Wednesday, October 27, 2010

When you wish upon a star

i use to believe in wishing upon stars, fate and the like, but to be honest it's screwed me over so many times, i just can't anymore.  that makes me sad.  i liked believing in those things, like there was a plan for me, something that i didn't have to do, just patiently wait and good things will come. well my patience is running out, maybe tonight i'll wish upon a star for a little bit more. 

Tuesday, October 19, 2010

Here I go Again on My Own

My sweetie and I have parted ways. We want different things, things neither of us are willing to compromise on. My heart is truly broken. As I said to him, I knew I loved him, I just didn't know how much until now.
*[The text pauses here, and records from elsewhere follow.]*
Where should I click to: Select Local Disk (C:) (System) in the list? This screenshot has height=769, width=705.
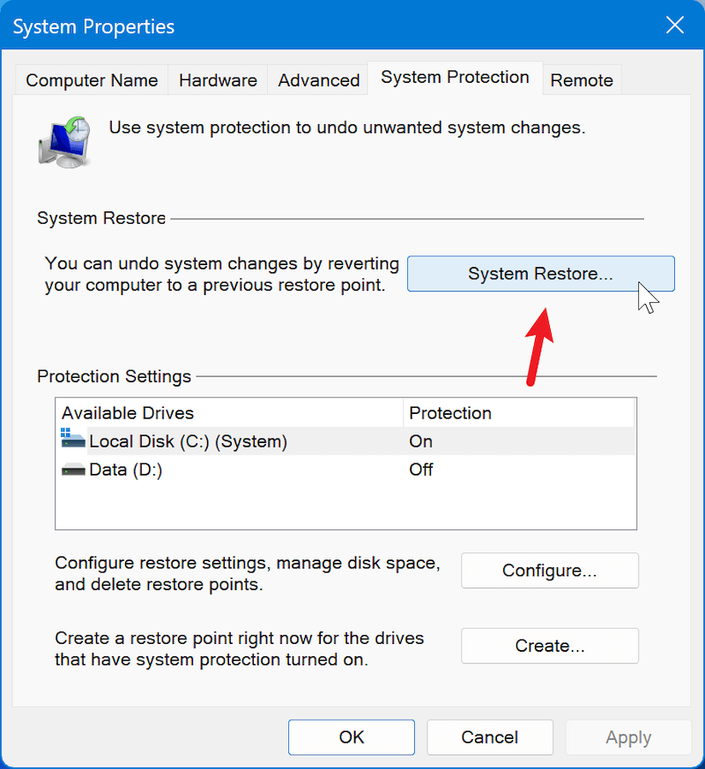coord(188,440)
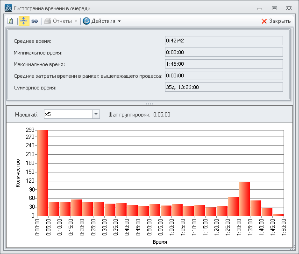Click the splitter dots between panels
Screen dimensions: 299x254
(x=150, y=103)
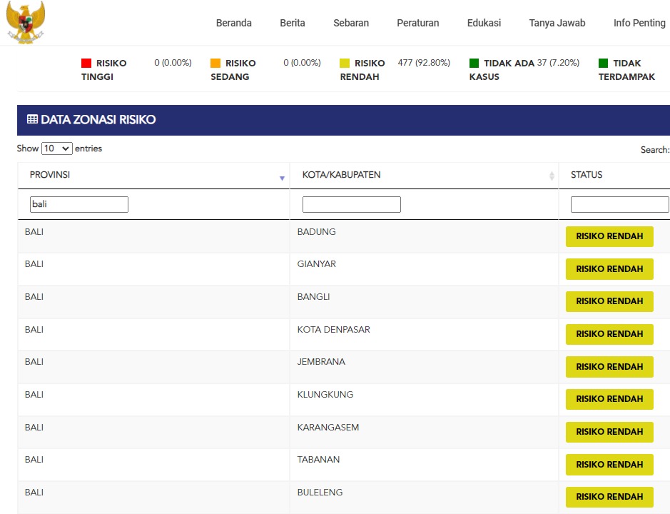Click the orange Risiko Sedang swatch
The image size is (670, 514).
pyautogui.click(x=215, y=64)
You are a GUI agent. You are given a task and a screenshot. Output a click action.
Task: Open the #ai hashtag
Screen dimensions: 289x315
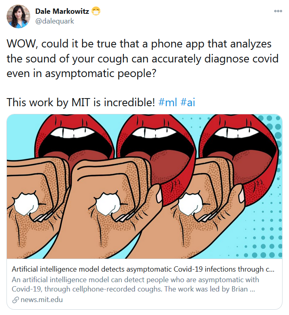click(187, 102)
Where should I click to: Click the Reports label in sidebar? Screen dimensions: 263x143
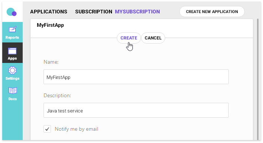pos(12,38)
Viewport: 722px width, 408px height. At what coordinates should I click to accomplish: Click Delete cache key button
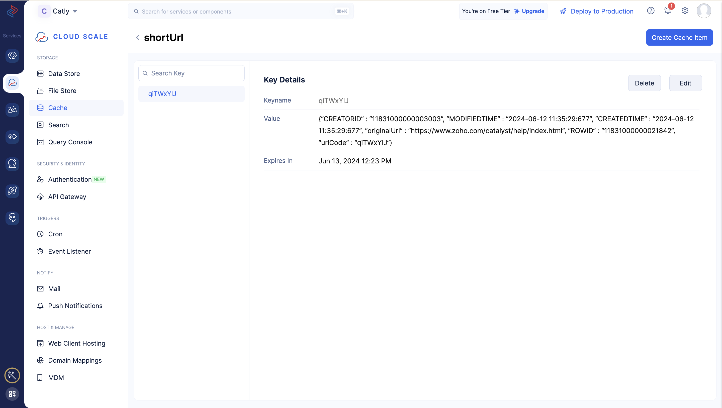[644, 83]
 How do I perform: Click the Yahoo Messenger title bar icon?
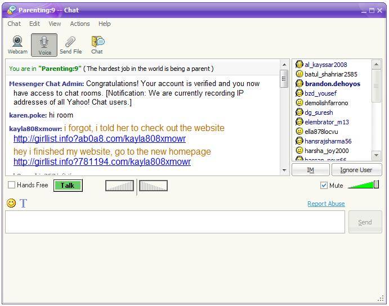pyautogui.click(x=11, y=10)
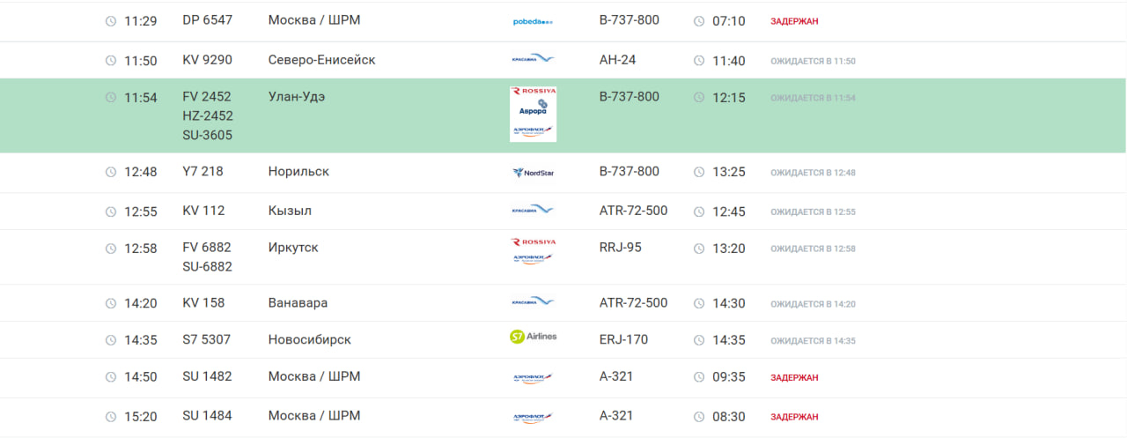The height and width of the screenshot is (438, 1127).
Task: Select codeshare flight code SU-3605
Action: pyautogui.click(x=208, y=136)
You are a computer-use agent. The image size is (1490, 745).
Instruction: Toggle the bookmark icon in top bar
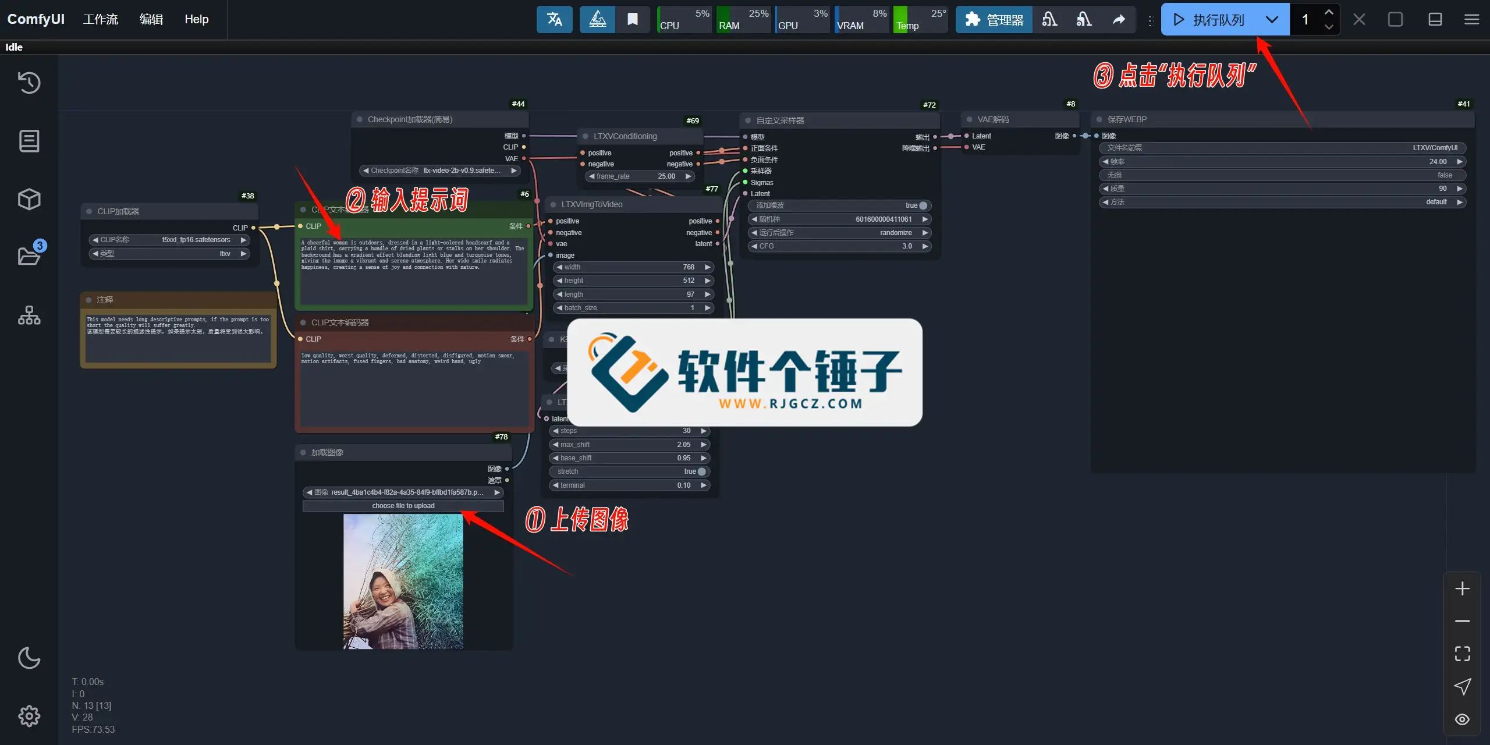coord(632,19)
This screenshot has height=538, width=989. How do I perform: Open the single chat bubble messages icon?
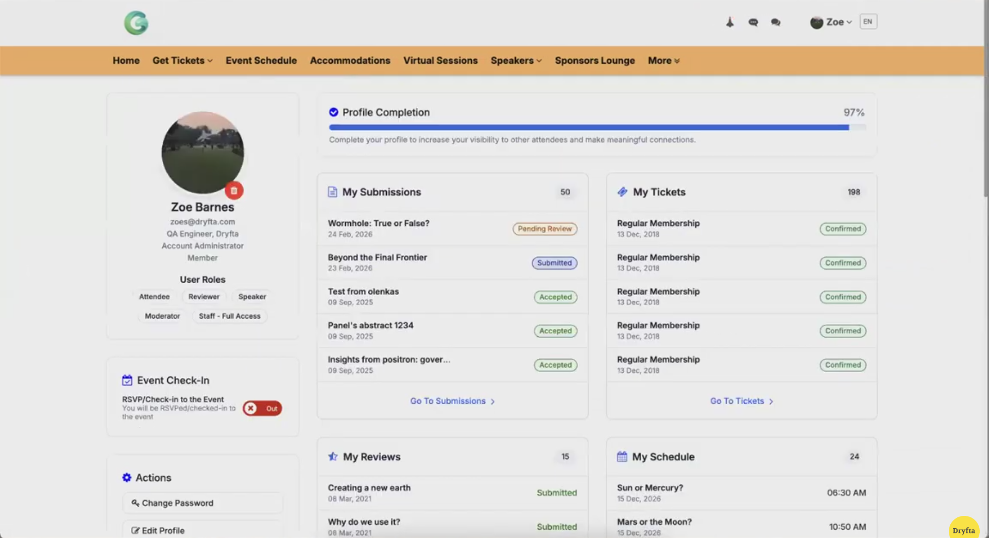pos(753,22)
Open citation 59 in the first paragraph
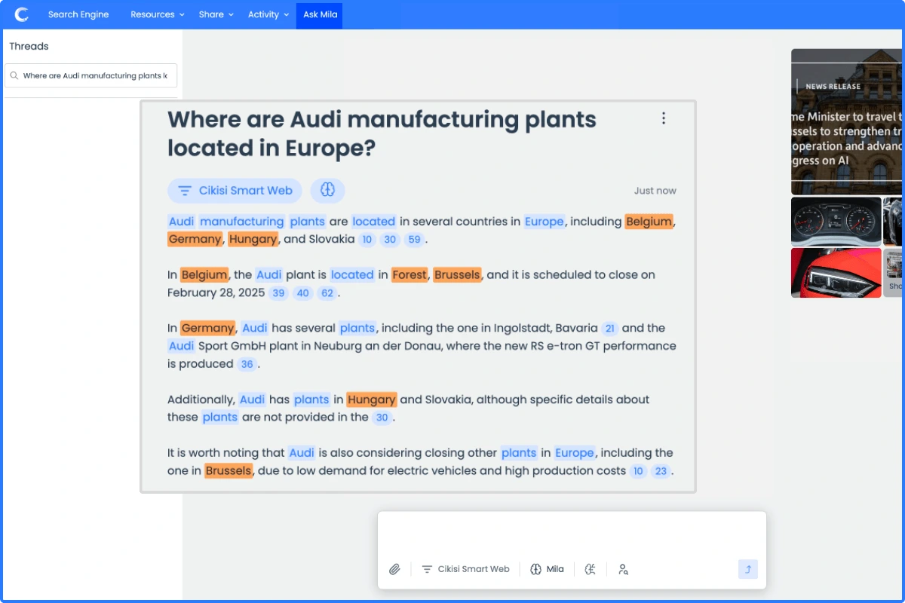This screenshot has width=905, height=603. tap(414, 240)
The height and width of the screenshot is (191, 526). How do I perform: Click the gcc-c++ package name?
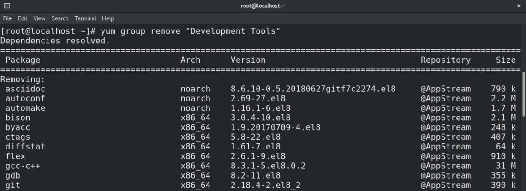click(23, 166)
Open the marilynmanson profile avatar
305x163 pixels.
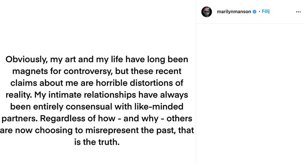coord(207,12)

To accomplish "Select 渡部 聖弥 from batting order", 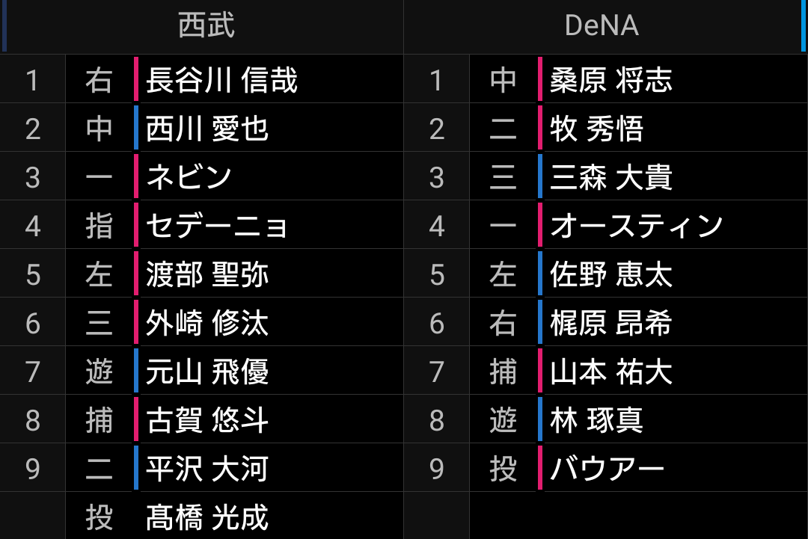I will tap(207, 274).
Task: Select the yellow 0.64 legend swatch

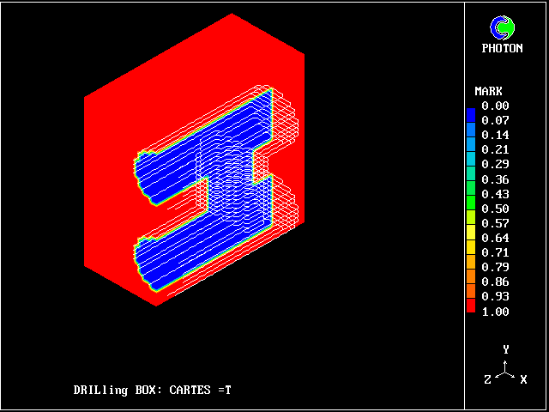Action: [470, 239]
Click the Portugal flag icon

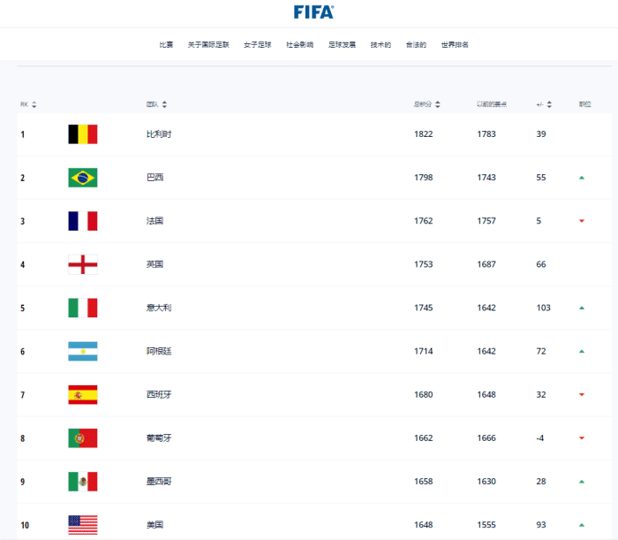[83, 438]
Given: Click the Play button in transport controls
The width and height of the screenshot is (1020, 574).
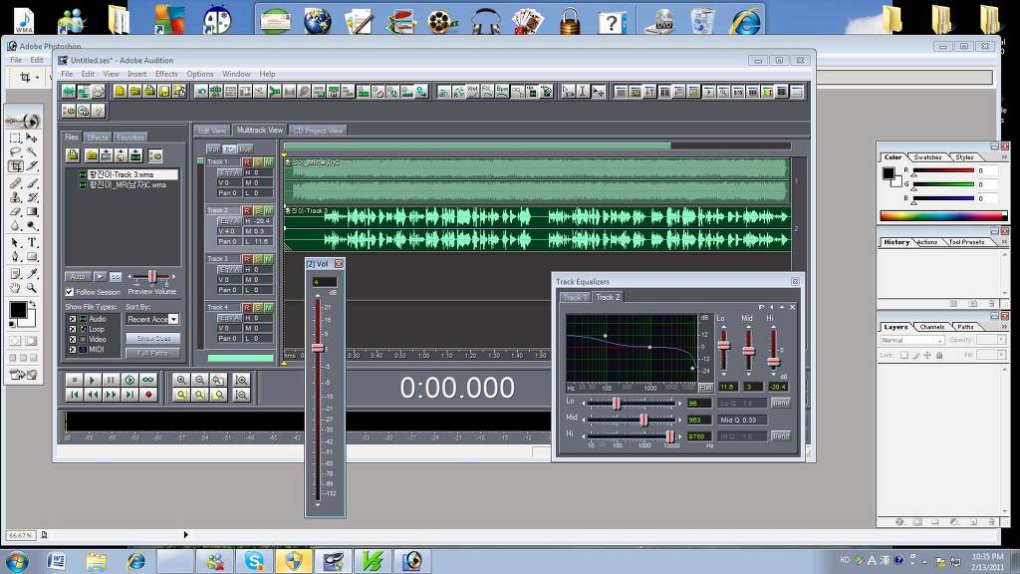Looking at the screenshot, I should [x=92, y=380].
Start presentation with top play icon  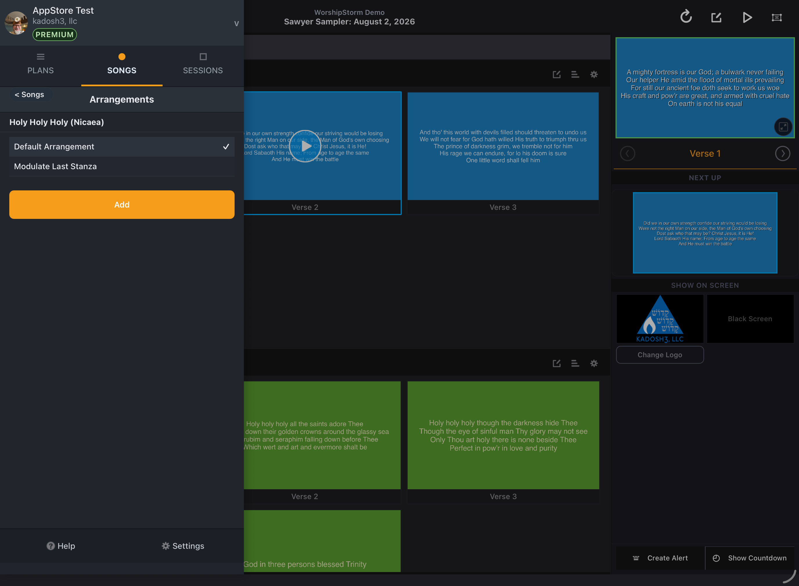pos(747,17)
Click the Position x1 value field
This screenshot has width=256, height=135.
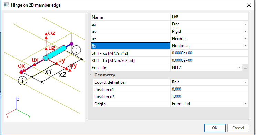pyautogui.click(x=209, y=89)
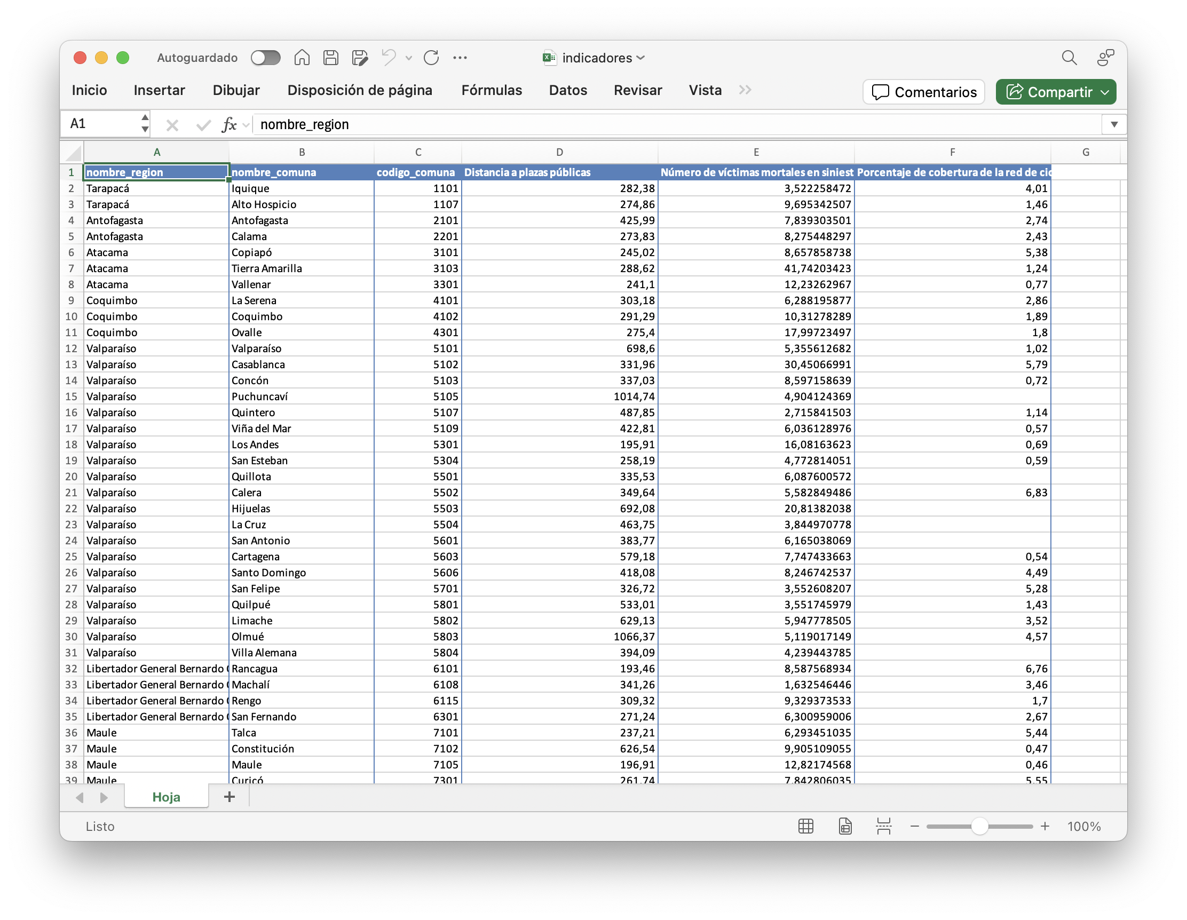This screenshot has width=1187, height=920.
Task: Add a new sheet with plus button
Action: click(x=229, y=797)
So, what does a brokenhearted girl suffering from insomnia do to pass the time in the wee small hours of the morning? She knits of course (fear not dear knitters, i know not to try anything to complex)! Armed with new yarn (Cascade Eco wool in a yummy neutral color) and a new pattern (EZ's Garter Stitch Blanket) I am hoping to knit myself back together again. Hopefully the soothing repeat of the simple knit stitch will mend my broken heart and help to get some not drug induced sleep.

Leaving on a Jet Plane

this is the song that was playing in my head saturday and sunday as i packed up to leave my home.  the home i've had for the past 4 years, with my sweetie.  sadly we want different things, he wants marriage, i want kids.  funny thing is, i'm afraid of marriage because i'm scared of what another divorce will do to me emotionally and yet this break-up, is ten times worse.  i feel deflated, defeated, broken, unstable and slightly unsettled.  these days sleep comes to me from the aid of medication and even still i don't feel rested.  i am thankful for friends who live many miles away, who call when they can, who text and write me everyday to make sure i'm doing ok and try to get me to smile.  the radio has been torturing me, playing songs like Alone Again by Dokken, The Crue's Without You and Heavan by Warrent, songs that are not good for one in this state of mind.  i have to force myself not to listen to Tom Waits, not good for a melancholy soul.  i'm not a wallower.  i never have been.  i don't know if this is a good thing or not.  probably not. this year has been hard on my personally as it has been on doug.  this is just the perverbal cherry on top.  suffice to say i cannot wait for this year to be over and a new, better one to begin.